But the SMC’s response to the new ME/CFS guidelines from Britain’s National Institute for Health and Care Excellence (NICE) suggests a shift in approach.

continued at link.
 
Smearing MECFS Patients in the Name of Science

"A previous post reviewed the SMC’s ‘expert reactions’ concerning MECFS between 2011 and 2017.

Here I review the Science Media Centre’s continued smearing of MECFS patients in a set of carefully curated ‘expert reactions’ to MECFS research between 2017 and 2020,

I expose here further evidence of a deliberate smear campaign of a vulnerable patient group. This campaign has been steered by the director of the SMC, Fiona Bernadette Fox OBE, with the willing assistance of medical and psychological scientists at prestigious institutions such as Oxford University and King’s College London."

https://davidfmarks.com/2021/11/17/smearing-mecfs-patients-in-the-name-of-science/
 
it's not a flyer. It was a collection of essays put together to mark the SMCs 10th anniversary.

Didn't find the post in the other thread, but anyway, thought Crawley was worth to be quoted here, too:

"It had started with emails, letters and phone calls. Some were benign; they merely suggested I change research projects. Some were more malevolent. Some were threatening. I switched phone numbers, filed the letters and the emails and talked to the police.
Then the attack became a little more co-ordinated. There were frequent and repetitive Freedom of Information (FOI)
requests. A scan of blogs quickly showed where these had come from."

She goes on to confound unjustified harassment with justified FOI requests, complains and criticism and presents both, harasment and FOI as one co-ordinated campaign.

> **Information supplied**
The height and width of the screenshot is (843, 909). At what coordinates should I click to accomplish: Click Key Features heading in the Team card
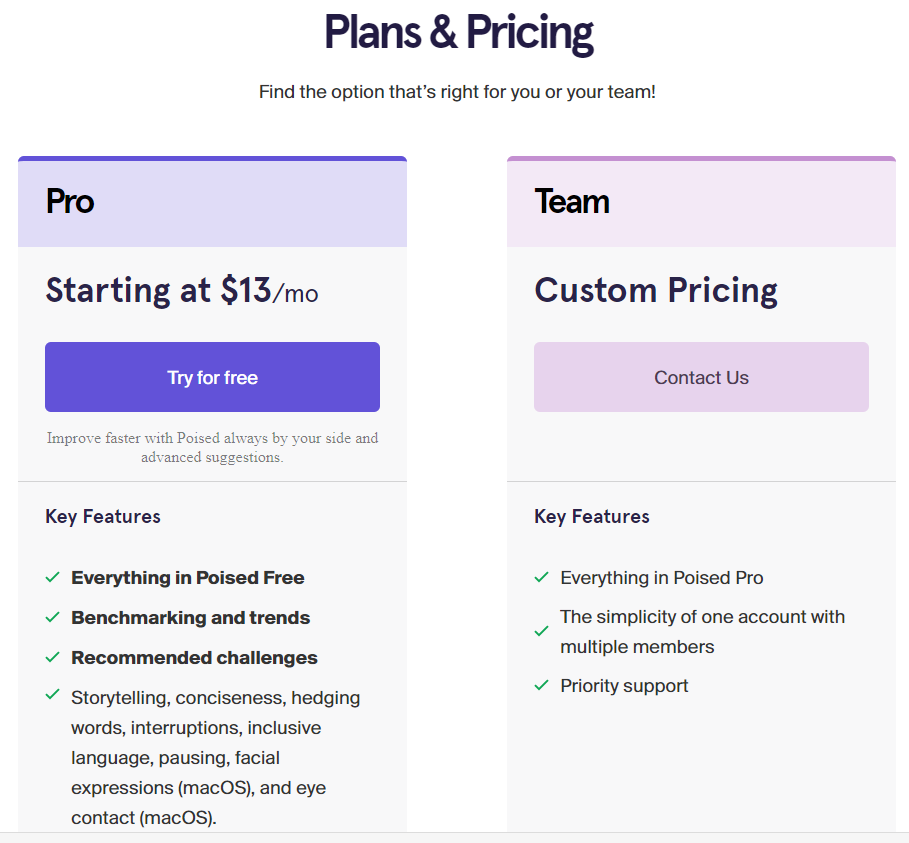[592, 517]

> **Required tasks**
A) Rewrite the passage on the Science Media Centre and ME/CFS patients starting at "She goes on" and ending at "one co-ordinated campaign.", changing "criticism" to "critique".
B) Write what follows the final sentence of the passage on the Science Media Centre and ME/CFS patients.

> **Exercise answers**
A)
She goes on to confound unjustified harassment with justified FOI requests, complains and critique and presents both, harasment and FOI as one co-ordinated campaign.

B)
Then she received support from the SMC which organized a meeting with other researchers experiencing harassment where they discussed, among other things:

"... whether somebody at the top of one of the leading charities might be behind much of it, relying on others with a lower profile to take the abusive actions."

And the attendees...

"... were told that we needed to make better use of the law and consider using the press in our favour - as had researchers harried by animal rights extremists.“

After, with the help of the SMC, she had made the abuse public....

"...The abuse has stopped completely. I never read the activists' blogs, but friends who did told me that they claimed to be 'confused' and 'upset' - possibly because their role had been switched from victim to abuser."

https://www.sciencemediacentre.org/...ews-from-the-front-line-essays-on-the-SMC.pdf , "Threats of persecution", p. 16-17.
 
"Then the attack became a little more co-ordinated. There were frequent and repetitive Freedom of Information (FOI) requests."

This hang-up that people like Crawley have with FOI requests baffles me. There are probably a few hundred thousand people in the UK who have been diagnosed with ME (I don't know the numbers). If someone like Crawley has published a poor piece of "research" and some of those people with ME have actually read it they may all have similar questions about it. The fact that FOI requests are "repetitive" should make researchers aware that the requests are definitely not co-ordinated, and that multiple people have spotted the flaws in the paper they're asking for more info on. People with ME don't have spare energy to do any kind of work which they don't consider essential, so few of them are going to create multiple FOI requests. It makes it much more likely that the people with ME are working individually rather than co-ordinated, in my opinion.

The other major point is, of course, that Crawley's "research" has been used to prop up the denial and minimisation of benefits to sick people. So, people do become desperate, and desperate people may well want more info on such research in order to debunk it if they can.